Re: [PERFORM] long running query running too long

2004-02-17 Thread PC Drew
On Feb 17, 2004, at 10:06 AM, Todd Fulton wrote:


Ive got a table with about 8 million rows and growing. I must run 
reports daily off this table, and another smaller one. Typical query 
 joins, groupings and aggregates included. This certain report takes 
about 10 minutes on average and is getting longer.
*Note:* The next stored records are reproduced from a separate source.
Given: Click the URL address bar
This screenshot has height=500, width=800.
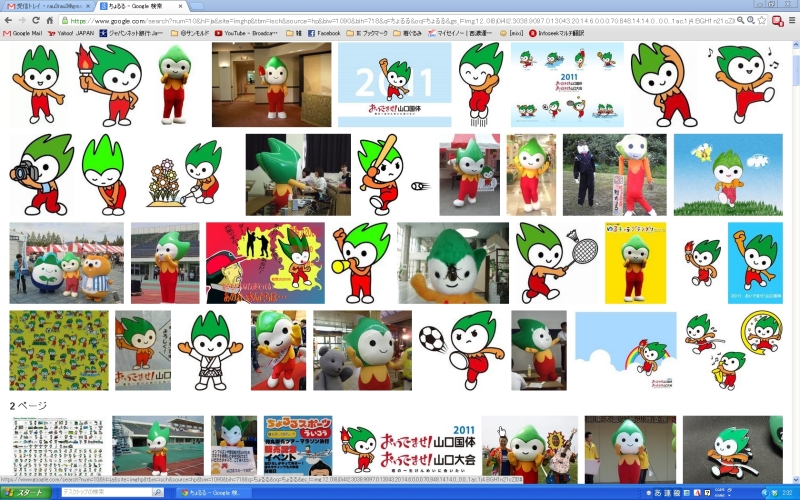Looking at the screenshot, I should pyautogui.click(x=400, y=20).
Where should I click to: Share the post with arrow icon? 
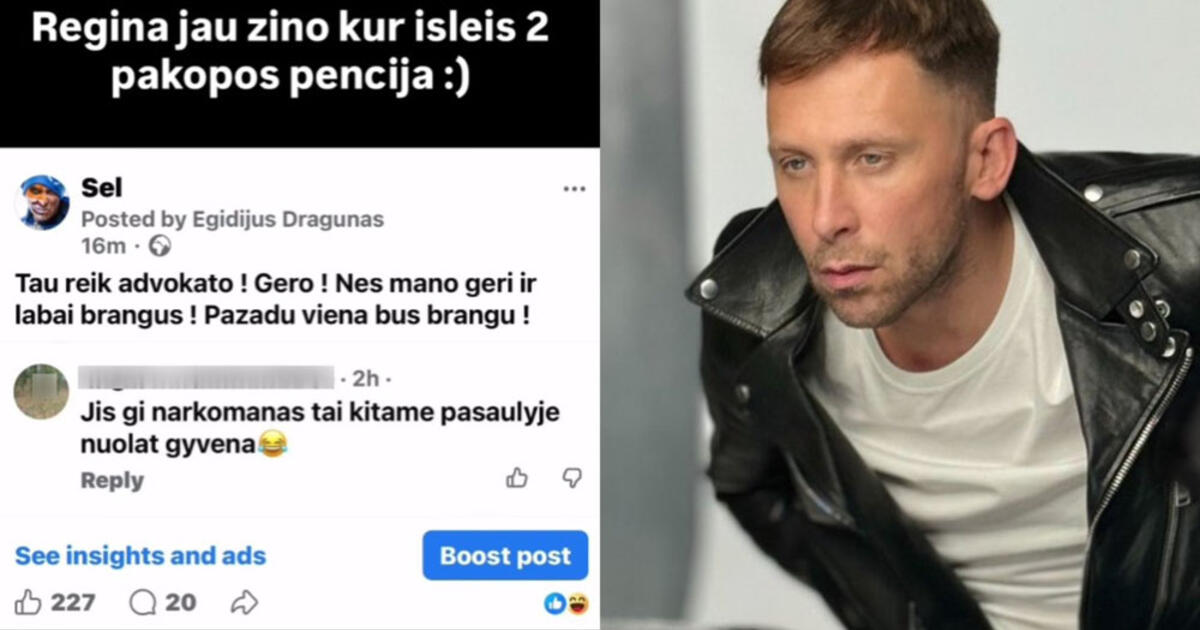(x=244, y=602)
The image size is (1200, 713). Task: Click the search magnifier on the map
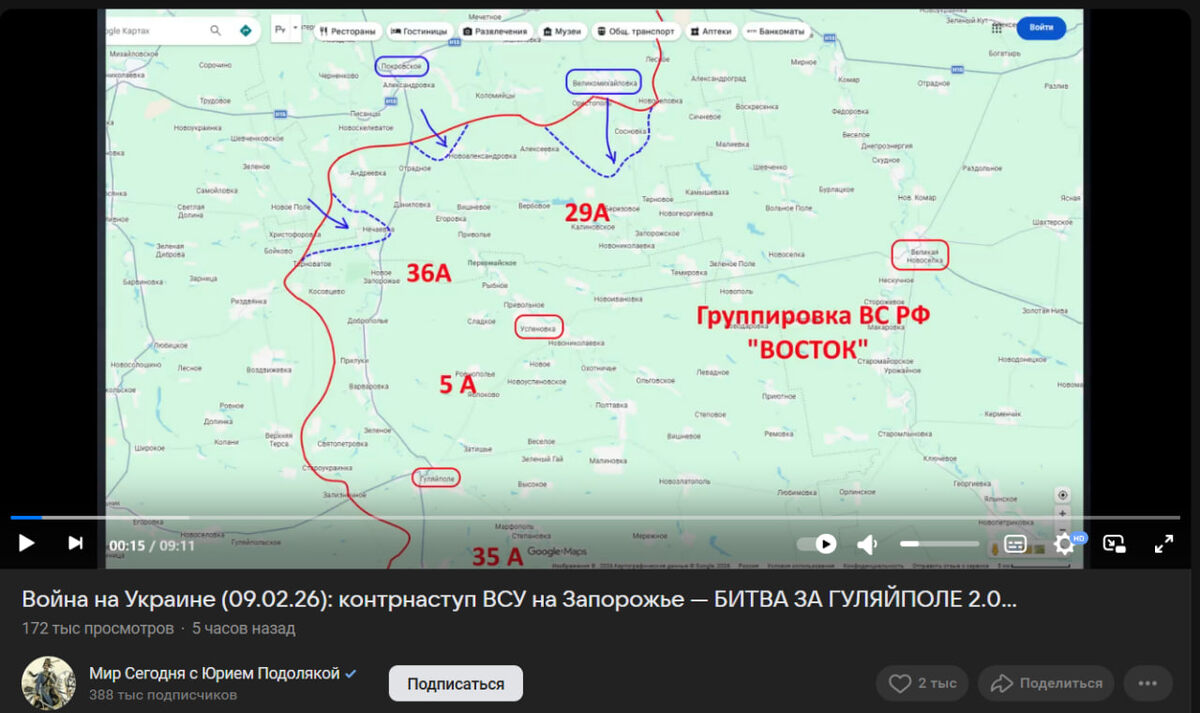(x=213, y=30)
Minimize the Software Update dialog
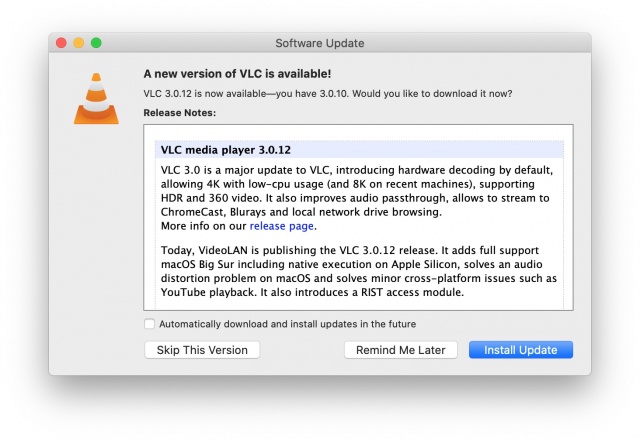 coord(79,43)
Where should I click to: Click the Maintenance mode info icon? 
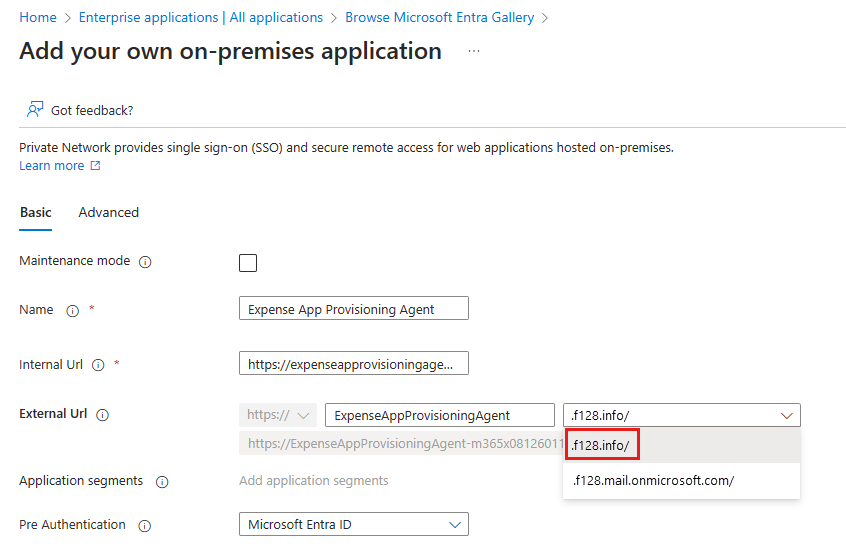click(145, 262)
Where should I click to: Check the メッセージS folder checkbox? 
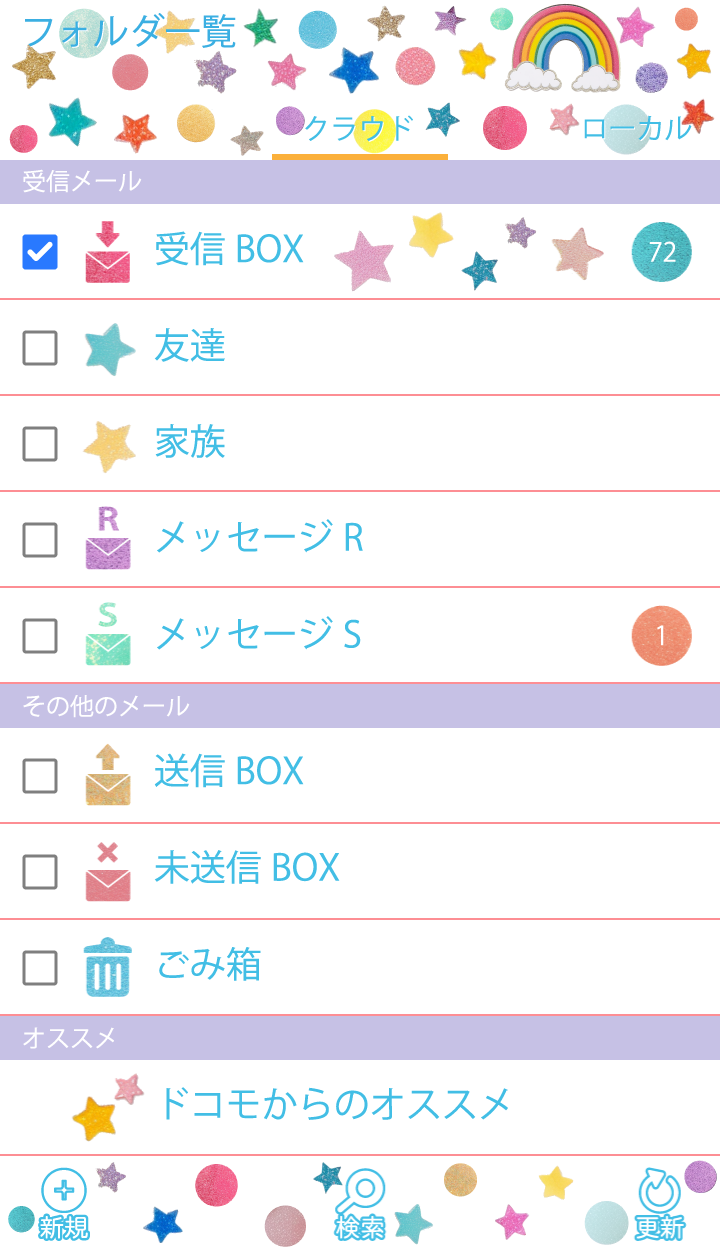[40, 635]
Ive created all 
the indices I think are necessary.


What indexes have you created?  The query is not using any indexes, so 
there might be a problem there.  Can you disable seqscans temporarily 
to test this?

prod=# explain analyze SELECT t.tgpid, t.directoryname, t.templateid, 
count(*) AS requested FROM (spk_tgp t JOIN spk_tgplog l ON ((t.tgpid = 
l.tgpid))) GROUP BY t.tgpid, t.directoryname, t.templateid;


Can you please send the results of the following commands:

psql=# \d spk_tgp

and

psql=# \d spk_tgplog

You might also want to try using a sub-query instead of a join.  I'm 
assuming that the spk_tgplog table has a lot of rows and spk_tgp has 
very few rows.  It might make sense to try something like this:

EXPLAIN ANALYZE
SELECT t.tgpid, t.directoryname, t.templateid, r.requested
FROM (SELECT tgpid, count(*) AS requested FROM spk_tgplog GROUP BY 
tgpid) r, spk_tgp t
WHERE r.tgpid = t.tgpid;

--
PC Drew
---(end of broadcast)---
TIP 1: subscribe and unsubscribe commands go to [EMAIL PROTECTED]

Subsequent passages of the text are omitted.